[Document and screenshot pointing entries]
-.-.-

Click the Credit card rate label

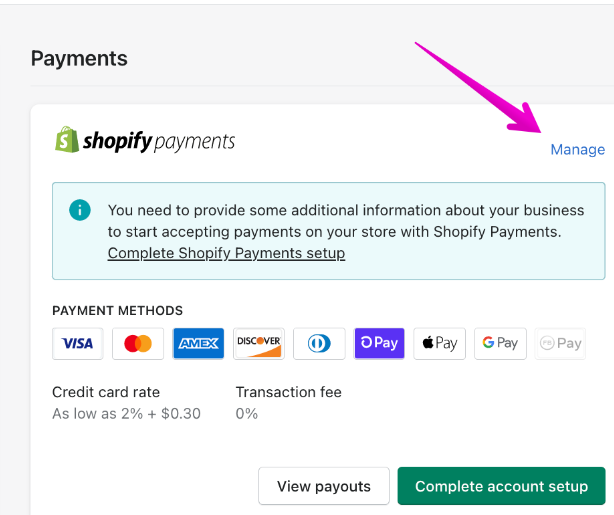pos(106,392)
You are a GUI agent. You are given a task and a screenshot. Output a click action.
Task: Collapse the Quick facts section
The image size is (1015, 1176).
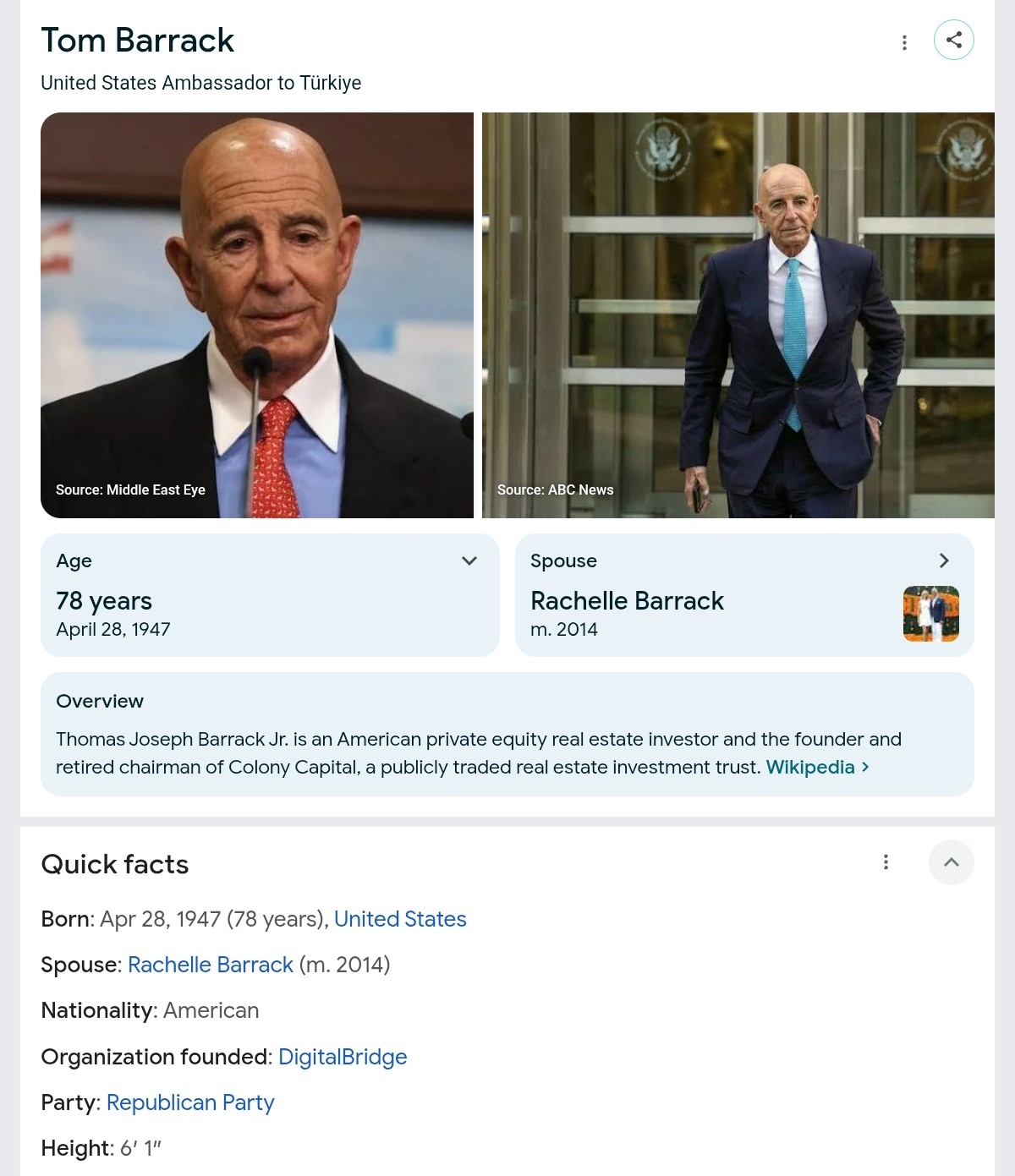pyautogui.click(x=951, y=862)
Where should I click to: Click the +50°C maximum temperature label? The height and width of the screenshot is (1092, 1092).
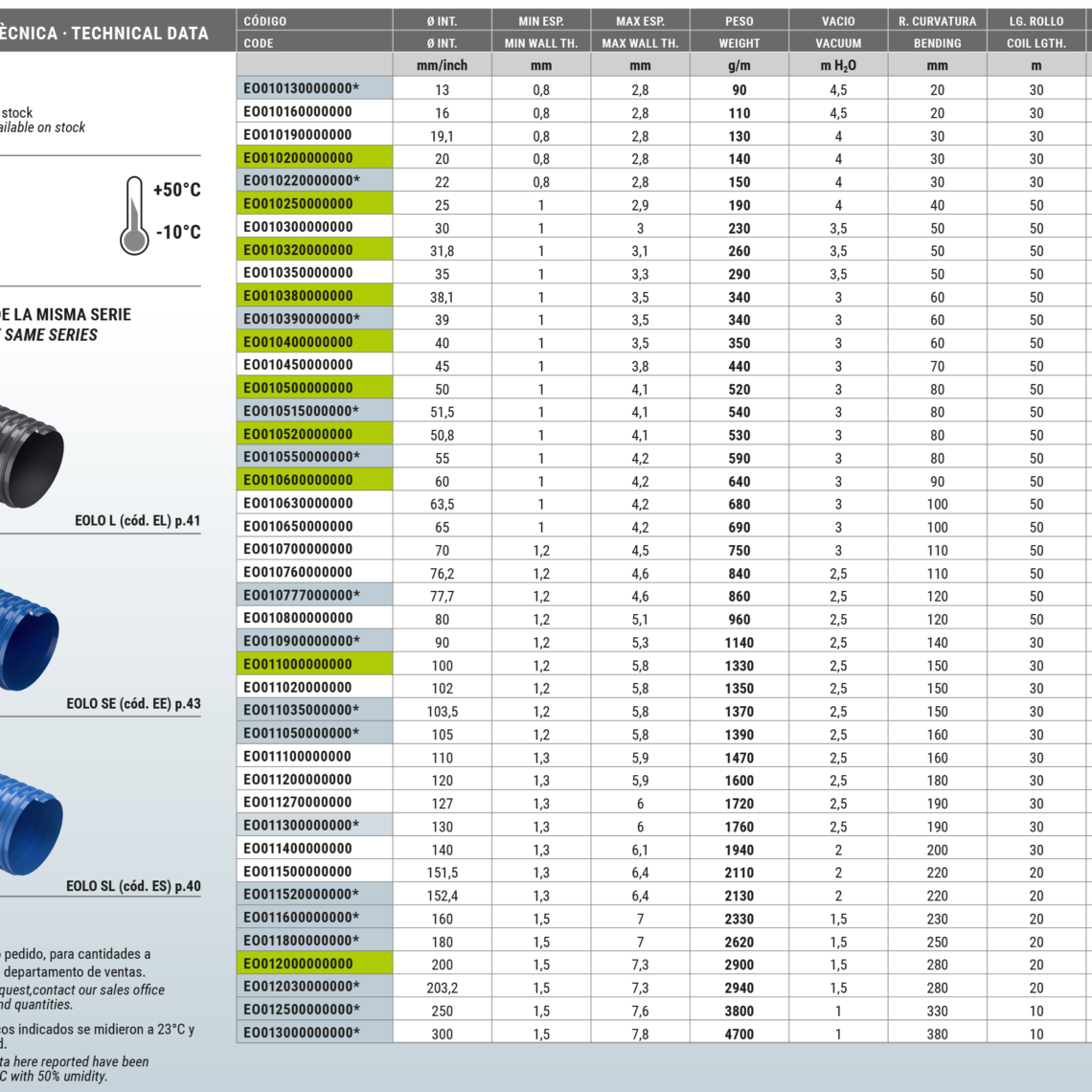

-.-.-

**Given instruction:** Starting at the line containing "You are a GUI" and continuing to the end of the listing, rewrite those lines as a JSON list of strings with one string per line. Omit blank lines and leave the pictures out.

**Solution to this problem:**
[
  "You are a GUI agent. You are given a task and a screenshot. Output a click action.",
  "Task: Collapse the Quick facts section",
  "The image size is (1015, 1176).",
  "pyautogui.click(x=951, y=862)",
  "Where should I click to: Click the +50°C maximum temperature label? The height and width of the screenshot is (1092, 1092)."
]